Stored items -
--------------------
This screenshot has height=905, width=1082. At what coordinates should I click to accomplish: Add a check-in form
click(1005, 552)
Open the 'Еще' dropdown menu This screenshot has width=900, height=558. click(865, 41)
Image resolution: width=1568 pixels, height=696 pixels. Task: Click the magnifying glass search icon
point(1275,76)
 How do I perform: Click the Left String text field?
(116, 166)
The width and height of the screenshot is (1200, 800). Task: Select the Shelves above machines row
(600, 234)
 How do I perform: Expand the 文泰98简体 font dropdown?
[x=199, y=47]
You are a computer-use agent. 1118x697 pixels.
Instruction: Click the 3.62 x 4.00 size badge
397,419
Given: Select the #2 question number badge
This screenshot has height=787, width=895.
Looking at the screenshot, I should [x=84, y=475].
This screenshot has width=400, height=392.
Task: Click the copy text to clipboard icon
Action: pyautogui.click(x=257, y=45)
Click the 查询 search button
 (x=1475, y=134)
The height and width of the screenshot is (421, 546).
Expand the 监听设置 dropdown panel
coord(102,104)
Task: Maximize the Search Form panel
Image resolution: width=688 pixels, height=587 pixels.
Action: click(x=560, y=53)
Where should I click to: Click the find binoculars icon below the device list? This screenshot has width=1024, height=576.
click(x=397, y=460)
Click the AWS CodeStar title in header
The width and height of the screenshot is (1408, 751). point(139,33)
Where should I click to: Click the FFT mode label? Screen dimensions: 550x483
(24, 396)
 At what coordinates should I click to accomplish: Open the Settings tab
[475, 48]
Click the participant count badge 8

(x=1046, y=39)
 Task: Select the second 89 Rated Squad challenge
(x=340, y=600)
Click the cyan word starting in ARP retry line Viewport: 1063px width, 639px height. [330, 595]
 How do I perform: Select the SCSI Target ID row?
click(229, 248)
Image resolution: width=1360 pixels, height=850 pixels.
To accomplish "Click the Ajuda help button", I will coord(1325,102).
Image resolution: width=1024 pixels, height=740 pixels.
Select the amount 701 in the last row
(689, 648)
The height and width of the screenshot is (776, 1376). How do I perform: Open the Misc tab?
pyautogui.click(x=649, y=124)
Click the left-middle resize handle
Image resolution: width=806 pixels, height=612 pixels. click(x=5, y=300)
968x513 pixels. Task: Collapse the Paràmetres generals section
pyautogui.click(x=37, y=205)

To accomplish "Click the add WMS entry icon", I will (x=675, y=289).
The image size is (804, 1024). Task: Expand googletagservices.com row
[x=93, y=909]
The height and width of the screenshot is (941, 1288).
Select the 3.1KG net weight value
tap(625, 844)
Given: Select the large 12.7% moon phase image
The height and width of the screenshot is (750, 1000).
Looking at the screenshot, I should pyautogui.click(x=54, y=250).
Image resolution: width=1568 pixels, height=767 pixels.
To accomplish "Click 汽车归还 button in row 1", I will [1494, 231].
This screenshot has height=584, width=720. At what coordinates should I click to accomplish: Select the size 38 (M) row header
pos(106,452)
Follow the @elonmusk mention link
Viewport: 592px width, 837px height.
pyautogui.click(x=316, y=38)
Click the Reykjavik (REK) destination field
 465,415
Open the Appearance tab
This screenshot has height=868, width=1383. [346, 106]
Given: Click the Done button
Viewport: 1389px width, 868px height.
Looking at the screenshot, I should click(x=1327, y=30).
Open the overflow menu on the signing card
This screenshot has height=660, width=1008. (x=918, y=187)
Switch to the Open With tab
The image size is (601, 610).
--------------------
WHAT TO DO -
Output must be limited to the lines beginning with the one that contains "Follow the @elonmusk mention link" and ending with the last line of the entries, reproduced exactly.

WRITTEN REPLY -
Follow the @elonmusk mention link
Viewport: 592px width, 837px height.
pyautogui.click(x=316, y=38)
Click the Reykjavik (REK) destination field
 465,415
Open the Appearance tab
This screenshot has height=868, width=1383. [346, 106]
Given: Click the Done button
Viewport: 1389px width, 868px height.
Looking at the screenshot, I should click(x=1327, y=30).
Open the overflow menu on the signing card
This screenshot has height=660, width=1008. (x=918, y=187)
Switch to the Open With tab
The image size is (601, 610).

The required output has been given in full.